After waking up from my first night of winter camping, it was time to gear up and ski down to the lifts. At the parking I met Christian and Ole, who were gearing up for ski touring and asked if I could join them and that wasn’t a problem. We discussed where we wanted to go and we skinned up. The slopes weren’t groomed yet, so we decided to ski between the lifts, since it was a foggy and sometimes snowing, so the lifts would give us some contours. After changing from ascend- to descend modus we started skiing. We skied carefully because of the flat light and the presence of large patches of crust snow. Once we were halfway down the visibility cleared and it was time to throttle up. To end with Christians words: ‘det var konge’ which would translate into ´it was awesome´. We decided to meet up at 5pm again because the ski area opened up for night skiing until 8pm.

Christian and Ole
Christian and Ole

After 1.5 hour of night skiing, I took a break, because it was the first real skiing day of the year and my first day of ski touring ever, so my legs were too exhausted to keep up with Christian and Ole.

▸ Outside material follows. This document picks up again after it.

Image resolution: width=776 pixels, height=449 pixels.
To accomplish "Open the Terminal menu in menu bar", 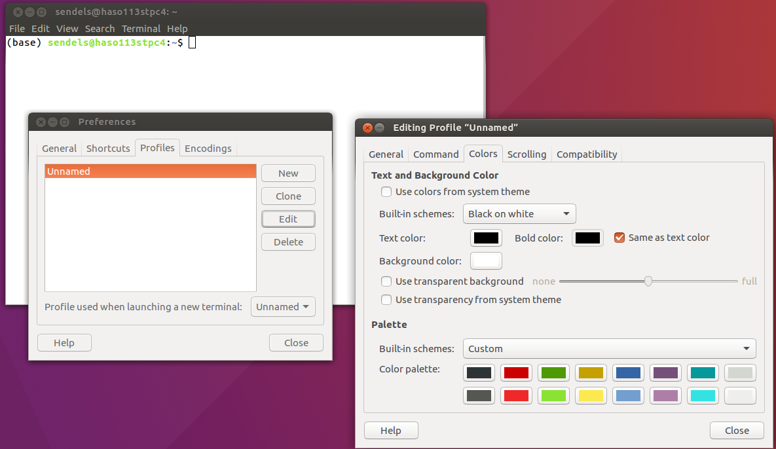I will [141, 29].
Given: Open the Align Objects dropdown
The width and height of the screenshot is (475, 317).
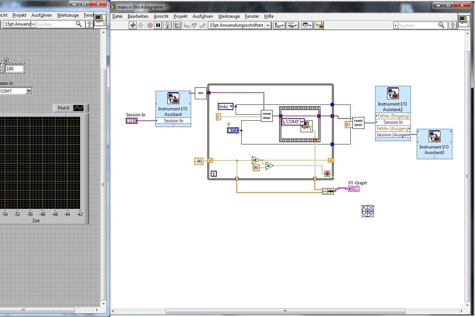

During my break, I met Asgeir and Ragni. They went off again after a couple minutes and asked if I´d join them for the last hour of skiing that evening and I did. We skied until the lifts closed, we discussed our plans for tomorrow and then it was time to go back to the tent for some sleep and to let my legs rest, since they had no strength left.

The next day we met at the parking lot, geared up and did our beacon check. We discussed where we wanted to go and where it would be safe to go. We skinned up and after almost an hour of skinning we came by a big rock where we decided to have lunch, with a view! After lunch Asgeir dug a snowpit and checked the snow conditions, while we talked some more about the conditions, the line we would ski and safespots where we would wait for each other (where they would wait for me…).

Lunch with a view!
Lunch with a view!

After my good experience, and motivating stories, my friends decided to rent a cabin in Røldal for the weekend and asked if I would join. With about 30 cm of snow predicted, it wasn´t a hard question to answer. We left Stavanger on Thursday and planned to go skiing on Friday, Saturday and Sunday. Friday we skinned up two times, but the conditions weren´t favourable, 5cm of fresh snow and a lot of wind resulting in crust snow and poor visibility, so we called it a day at 1 o´clock. We chilled a little at the cabin and it was constantly snowing. After discussing, to go either evening skiing on Friday or skiing during the day on Saturday, we decided to do the evening skiing, since it was cheaper per hour and we thought it was going to be less crowded. We skied all the 4 hours with good visibility and somewhat 25 cm of powder and sometimes the icy crust snow and sastrugi´s underneath. We left all the cameras at home, because we had low expectations, so we missed a lot of good footage.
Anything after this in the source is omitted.